Harlow’s breakthrough, Platinum Blonde, came out in 1931, giving her barely six years to build something beyond that title (changed in post-production from the less appealing Gallagher). Harlow would remain only a name, not even an archetype or a myth, her greatest impact through someone she inspired: Norma Jean, who became Marilyn, who did have time to star in some classics and leave behind something beyond nicknames and headshots. Platinum Blonde is not good, a minor Frank Capra movie, with an especially irritating performance by Robert Williams (dead of peritonitis three days after the premiere). It’s not even memorable for the moment Longworth emphasized: a tracking shot of Harlow’s deadpan face as we hear man after man whistle and catcall after her. It’s no subway grate.

Libeled Lady is similarly inert, coming on the opposite end of Harlow’s brief career (she’d make just two more movies).
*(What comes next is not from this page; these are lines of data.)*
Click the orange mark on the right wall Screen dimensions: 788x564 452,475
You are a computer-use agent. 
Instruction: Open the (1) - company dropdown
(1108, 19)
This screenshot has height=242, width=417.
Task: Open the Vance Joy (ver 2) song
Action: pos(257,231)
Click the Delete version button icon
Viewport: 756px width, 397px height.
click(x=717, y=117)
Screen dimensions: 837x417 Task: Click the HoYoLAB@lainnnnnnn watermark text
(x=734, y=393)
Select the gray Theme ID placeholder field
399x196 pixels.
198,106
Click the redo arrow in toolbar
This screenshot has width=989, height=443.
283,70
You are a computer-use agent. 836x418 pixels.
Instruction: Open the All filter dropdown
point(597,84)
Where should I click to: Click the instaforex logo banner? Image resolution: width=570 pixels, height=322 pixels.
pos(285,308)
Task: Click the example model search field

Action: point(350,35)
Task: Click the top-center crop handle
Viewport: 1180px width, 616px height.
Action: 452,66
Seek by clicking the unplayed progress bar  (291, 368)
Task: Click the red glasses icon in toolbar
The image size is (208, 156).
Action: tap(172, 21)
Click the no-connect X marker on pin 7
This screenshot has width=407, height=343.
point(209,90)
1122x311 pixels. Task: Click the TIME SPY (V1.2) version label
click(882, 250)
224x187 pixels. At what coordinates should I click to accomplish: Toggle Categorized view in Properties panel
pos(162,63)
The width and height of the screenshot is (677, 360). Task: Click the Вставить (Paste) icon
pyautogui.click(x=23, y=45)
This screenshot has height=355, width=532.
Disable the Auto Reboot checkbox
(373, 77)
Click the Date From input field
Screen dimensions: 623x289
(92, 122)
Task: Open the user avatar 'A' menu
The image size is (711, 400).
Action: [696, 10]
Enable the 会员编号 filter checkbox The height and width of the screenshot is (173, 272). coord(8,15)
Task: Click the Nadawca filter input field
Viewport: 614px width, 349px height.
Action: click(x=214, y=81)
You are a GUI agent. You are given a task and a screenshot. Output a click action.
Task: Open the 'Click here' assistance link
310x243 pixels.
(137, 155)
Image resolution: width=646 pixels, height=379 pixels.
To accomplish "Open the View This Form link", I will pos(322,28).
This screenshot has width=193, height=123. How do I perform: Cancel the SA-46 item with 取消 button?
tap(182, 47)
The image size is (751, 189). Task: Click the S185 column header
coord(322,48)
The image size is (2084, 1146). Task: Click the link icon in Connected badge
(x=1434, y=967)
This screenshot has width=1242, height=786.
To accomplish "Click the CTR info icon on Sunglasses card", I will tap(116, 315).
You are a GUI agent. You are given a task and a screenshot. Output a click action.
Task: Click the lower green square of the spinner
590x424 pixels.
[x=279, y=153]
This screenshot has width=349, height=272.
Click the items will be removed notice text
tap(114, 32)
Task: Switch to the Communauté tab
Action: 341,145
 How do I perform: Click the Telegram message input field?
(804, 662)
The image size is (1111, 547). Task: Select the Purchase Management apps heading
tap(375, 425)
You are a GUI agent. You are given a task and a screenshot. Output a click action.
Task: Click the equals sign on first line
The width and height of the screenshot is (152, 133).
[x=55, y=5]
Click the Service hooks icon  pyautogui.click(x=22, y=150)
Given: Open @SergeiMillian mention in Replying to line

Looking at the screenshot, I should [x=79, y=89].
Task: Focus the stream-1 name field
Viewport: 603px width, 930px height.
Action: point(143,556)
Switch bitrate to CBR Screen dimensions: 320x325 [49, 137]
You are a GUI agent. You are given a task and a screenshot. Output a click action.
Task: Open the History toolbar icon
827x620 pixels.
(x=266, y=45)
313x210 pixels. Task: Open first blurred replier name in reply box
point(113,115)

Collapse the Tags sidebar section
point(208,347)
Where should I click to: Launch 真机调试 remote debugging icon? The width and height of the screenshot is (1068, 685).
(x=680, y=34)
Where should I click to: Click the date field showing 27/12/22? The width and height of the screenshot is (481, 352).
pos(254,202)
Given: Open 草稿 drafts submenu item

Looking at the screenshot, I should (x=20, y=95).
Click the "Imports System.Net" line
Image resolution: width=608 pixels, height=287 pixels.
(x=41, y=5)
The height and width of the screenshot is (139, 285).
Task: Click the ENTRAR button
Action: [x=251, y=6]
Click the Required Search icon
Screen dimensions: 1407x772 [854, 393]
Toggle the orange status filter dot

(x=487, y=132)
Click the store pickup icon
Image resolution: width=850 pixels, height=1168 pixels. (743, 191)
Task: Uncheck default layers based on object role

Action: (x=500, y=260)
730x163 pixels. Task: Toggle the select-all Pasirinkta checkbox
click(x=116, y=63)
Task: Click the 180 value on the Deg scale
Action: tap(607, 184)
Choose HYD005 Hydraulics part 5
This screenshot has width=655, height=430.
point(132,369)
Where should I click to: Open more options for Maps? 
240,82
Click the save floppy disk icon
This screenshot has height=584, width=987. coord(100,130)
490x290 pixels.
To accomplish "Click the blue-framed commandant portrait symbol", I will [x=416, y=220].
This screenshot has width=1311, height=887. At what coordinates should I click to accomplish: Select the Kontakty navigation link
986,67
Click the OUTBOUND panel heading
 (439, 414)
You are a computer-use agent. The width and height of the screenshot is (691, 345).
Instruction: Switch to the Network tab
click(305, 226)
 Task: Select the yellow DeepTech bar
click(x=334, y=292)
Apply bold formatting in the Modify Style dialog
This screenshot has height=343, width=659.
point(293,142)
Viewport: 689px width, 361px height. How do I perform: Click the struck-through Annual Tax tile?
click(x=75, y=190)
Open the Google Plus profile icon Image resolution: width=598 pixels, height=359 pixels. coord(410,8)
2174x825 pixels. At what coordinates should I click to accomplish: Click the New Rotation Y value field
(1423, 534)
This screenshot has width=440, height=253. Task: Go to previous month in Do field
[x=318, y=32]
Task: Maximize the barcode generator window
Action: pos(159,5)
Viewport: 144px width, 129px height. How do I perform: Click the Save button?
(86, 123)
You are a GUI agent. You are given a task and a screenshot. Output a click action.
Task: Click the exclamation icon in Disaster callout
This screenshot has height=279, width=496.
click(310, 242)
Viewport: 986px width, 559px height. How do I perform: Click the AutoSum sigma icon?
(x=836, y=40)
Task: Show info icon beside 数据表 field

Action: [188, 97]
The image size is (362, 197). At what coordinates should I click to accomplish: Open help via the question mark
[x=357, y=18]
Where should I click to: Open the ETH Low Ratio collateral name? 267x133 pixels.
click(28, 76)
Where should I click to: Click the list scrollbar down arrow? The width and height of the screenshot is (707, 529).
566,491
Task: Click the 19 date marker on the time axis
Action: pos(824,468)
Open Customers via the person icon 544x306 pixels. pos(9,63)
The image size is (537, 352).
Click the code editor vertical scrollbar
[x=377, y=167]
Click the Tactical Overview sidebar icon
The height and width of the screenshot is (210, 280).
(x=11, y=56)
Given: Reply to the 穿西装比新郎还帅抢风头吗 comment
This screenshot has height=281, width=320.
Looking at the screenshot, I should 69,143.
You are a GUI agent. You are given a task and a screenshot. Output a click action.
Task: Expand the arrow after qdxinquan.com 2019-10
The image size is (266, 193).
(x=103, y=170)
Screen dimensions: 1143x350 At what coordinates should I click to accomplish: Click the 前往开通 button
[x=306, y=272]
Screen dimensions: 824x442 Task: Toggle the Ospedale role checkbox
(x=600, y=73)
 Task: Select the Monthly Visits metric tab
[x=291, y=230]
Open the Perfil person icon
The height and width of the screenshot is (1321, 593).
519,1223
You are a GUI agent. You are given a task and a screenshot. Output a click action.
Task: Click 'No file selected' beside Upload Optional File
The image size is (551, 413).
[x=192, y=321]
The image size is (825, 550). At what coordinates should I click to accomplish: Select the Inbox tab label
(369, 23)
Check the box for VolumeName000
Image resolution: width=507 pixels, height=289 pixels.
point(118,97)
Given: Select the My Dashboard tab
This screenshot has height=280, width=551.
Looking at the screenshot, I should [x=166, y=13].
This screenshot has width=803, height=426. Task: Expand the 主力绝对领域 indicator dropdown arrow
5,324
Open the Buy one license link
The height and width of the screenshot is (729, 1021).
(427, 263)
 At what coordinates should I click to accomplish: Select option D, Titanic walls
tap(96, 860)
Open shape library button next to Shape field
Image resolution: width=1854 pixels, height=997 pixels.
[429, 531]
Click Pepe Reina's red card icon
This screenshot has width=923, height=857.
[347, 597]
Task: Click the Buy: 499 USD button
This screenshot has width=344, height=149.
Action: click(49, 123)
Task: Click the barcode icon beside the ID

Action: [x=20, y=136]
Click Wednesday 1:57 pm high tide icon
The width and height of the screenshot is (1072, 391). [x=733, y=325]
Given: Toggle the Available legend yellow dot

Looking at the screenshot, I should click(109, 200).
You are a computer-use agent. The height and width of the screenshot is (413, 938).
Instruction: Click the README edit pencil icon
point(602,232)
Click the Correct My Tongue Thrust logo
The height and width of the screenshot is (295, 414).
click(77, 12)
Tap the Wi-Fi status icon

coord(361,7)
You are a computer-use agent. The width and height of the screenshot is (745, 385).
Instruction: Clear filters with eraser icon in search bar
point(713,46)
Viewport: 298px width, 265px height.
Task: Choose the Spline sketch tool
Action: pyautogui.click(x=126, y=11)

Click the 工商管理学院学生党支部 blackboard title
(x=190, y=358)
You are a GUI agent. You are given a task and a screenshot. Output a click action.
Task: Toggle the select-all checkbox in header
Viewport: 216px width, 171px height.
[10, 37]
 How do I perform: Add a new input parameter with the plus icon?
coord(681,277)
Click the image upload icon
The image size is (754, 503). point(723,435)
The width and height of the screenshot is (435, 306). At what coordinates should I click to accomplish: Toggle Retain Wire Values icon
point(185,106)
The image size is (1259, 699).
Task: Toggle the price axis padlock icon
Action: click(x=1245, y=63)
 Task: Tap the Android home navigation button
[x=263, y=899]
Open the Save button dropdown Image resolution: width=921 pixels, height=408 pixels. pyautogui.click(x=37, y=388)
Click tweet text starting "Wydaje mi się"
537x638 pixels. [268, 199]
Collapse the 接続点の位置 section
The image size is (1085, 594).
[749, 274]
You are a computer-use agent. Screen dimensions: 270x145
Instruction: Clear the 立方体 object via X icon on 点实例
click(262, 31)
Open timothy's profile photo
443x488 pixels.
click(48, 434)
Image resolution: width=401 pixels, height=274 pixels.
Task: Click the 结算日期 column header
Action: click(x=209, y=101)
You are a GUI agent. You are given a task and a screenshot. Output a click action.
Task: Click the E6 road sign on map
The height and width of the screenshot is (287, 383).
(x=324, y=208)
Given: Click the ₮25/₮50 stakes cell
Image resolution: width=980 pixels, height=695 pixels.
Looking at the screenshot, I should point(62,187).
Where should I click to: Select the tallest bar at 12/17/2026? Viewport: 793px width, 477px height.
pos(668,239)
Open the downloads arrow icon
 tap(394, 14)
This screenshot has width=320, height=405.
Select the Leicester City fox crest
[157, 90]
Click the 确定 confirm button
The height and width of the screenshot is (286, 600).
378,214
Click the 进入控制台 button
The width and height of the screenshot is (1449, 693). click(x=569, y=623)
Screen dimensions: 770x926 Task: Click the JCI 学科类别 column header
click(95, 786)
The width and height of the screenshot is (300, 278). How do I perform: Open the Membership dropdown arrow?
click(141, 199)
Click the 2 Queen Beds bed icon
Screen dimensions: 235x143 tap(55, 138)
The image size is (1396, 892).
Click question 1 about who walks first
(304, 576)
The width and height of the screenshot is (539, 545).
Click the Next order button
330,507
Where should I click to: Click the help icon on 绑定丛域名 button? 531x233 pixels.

Conway’s film is really a William Powell/Myrna Loy vehicle, and Harlow shows up only occasionally to hector Spencer Tracy (not yet gray or visibly cratered by booze), along with Powell, Loy, and Walter Connolly. In many of her scenes, Harlow approaches something like a Carole Lombard impression, but unlike My Man Godfrey, this movie has nothing to offer other than four movie stars together for the first time! The recent Blu-ray by Warner Archives is typically great, with three shorts from the mid-1930s, a 13-minute radio promo for the movie prominently featuring Leo the Lion, and Libeled Lady’s original trailer. “FOUR GREAT STARS!” And that’s all.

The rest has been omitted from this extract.